D. Monnier, correspondant de la Société Royale des Antiquaires de France, envisageait dès 1823 la possibilité de réaliser des cartes géographiques reproduisant l'extension des phénomènes phonétiques(292). En 1844, Nabert marquait les territoires respectifs du gaélique écossais et de l'anglais. En 1866, Schuchardt soulignait le fait que, si l'on parle de frontières linguistiques, ce n'est jamais que d'une manière métaphorique; pour lui, les dialectes s'enchevêtrent et s'entrecoupent de telle sorte qu'il est impossible de fixer des limites stables et reconnues(293). En 1878, enfin, Sébillot présente à l'Exposition Universelle de Paris une carte linguistique de la Bretagne, qui distingue les territoires gallo et briton. Tout alentour du travail de Francisque Michel sur la langue écossaise, se développait donc une série d'indices qui colorent politiquement les présupposés idéologiques de son travail philologique. En effet, montrer que le vocabulaire écossais, celui employé dans les Lowlands, est majoritairement constitué de français, c'était prendre partie en faveur d'une romanité originelle -- enfouie mais bien vivante -- qui s'oppose à l'extension celtique; cette celtomanie déferlante qui, au XIXe siècle , en France notamment, voulait voir dans le Celte la langue primitive de toutes les autres langues, une sorte de clé donnant accès au paradis des dénominations originelles. Rejeter dans les iles et les Highlands le gaélique, c'était redonner vie aux succès de la romanité triomphante infusée dans le vieux fonds anglo-saxon; c'était rappeler les luttes qui refoulèrent les Celtes conquérants aux confins du monde civilisé, aux marges d'un monde moderne issu du berceau indo-européen. C'était aussi, en raison des contenus associés à cette opposition des Lowlanders et des Highlanders, bien plus que cela.

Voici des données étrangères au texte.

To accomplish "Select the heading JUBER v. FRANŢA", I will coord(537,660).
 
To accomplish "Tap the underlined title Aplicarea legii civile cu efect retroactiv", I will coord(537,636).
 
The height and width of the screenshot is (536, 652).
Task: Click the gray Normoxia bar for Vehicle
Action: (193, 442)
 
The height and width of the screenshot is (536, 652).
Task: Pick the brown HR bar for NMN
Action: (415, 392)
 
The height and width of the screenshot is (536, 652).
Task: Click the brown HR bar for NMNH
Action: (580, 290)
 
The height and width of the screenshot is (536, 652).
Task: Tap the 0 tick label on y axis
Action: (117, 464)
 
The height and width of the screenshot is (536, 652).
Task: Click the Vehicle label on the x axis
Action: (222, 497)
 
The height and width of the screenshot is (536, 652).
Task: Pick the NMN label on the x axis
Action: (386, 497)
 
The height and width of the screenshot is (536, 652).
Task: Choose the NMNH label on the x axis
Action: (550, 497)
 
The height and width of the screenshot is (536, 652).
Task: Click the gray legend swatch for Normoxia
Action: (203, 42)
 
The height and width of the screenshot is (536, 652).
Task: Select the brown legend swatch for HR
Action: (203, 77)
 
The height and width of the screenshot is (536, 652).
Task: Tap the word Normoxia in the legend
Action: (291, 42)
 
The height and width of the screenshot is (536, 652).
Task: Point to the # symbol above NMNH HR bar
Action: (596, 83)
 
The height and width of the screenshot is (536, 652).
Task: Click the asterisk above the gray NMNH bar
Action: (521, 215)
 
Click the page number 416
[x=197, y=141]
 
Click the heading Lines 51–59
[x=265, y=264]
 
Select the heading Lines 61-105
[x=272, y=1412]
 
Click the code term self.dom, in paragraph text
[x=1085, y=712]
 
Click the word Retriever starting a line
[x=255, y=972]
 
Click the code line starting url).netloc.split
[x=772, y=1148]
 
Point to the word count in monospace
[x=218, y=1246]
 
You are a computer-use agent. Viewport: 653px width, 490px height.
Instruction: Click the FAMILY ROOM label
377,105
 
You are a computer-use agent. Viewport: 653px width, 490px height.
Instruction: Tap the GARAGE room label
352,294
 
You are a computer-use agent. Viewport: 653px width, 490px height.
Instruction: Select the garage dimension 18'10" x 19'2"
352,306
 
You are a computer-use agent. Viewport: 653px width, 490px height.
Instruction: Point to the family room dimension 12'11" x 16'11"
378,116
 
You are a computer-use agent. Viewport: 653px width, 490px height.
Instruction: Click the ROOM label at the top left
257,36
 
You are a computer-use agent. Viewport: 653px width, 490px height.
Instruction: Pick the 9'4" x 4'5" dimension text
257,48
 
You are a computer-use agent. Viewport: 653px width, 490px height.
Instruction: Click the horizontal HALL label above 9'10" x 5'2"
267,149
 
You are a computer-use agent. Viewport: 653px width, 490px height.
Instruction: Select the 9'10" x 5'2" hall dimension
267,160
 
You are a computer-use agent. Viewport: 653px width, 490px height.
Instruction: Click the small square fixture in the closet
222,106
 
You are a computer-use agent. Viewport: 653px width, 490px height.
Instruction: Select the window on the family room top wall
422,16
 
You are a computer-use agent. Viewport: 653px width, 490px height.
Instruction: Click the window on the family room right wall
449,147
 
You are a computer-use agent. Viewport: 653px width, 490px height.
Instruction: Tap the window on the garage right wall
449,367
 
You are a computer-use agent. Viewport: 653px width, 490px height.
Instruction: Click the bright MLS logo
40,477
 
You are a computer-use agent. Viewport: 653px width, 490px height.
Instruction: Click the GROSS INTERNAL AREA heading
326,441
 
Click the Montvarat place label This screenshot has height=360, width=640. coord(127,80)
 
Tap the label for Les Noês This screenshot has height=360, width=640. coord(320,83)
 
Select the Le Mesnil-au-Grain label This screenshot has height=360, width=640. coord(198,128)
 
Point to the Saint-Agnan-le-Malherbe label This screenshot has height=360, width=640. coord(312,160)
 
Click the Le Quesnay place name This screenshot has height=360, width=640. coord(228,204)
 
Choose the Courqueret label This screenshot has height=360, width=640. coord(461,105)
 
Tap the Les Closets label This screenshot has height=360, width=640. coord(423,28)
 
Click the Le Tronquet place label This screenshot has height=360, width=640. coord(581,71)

En effet, dans un ouvrage contemporain de Bourgoing et de Schleicher, un géographe bien connu par ses guides départementaux attentifs aux singularités géologiques et humaines de chaque terroir, Ad. Joanne, pointait cet antagonisme, le portant à une dimension socio-historique : " Tandis que le système féodal des peuples germaniques s'établissait dans les Lowlands, le système patriarcal des tribus gauloises se maintenait dans les Highlands. Il y eut pendant bien des siècles en Écosse deux peuples, deux langues, deux états de la société, deux formes d'organisation. A l'époque où les lowlanders, qui parlaient l'anglais, étaient engagés dans les cadres politiques et territoriaux d'une société militaire, les sauvages highlanders, qui parlaient le gaélique, étaient divisés en clans, gouvernés par le chef de la parenté ou de la tribu, qu'on servait avec fidélité, pour lequel on se sacrifiait avec dévouement. Ils portaient tous le même nom dans le même clan et ils entretenaient de clan à clan pour les injures souffertes et les meurtres commis ces sentiments héréditaires de vengeance qui sont un des caractères principaux de l'état primitif où la société ne réside encore que dans la famille."(294).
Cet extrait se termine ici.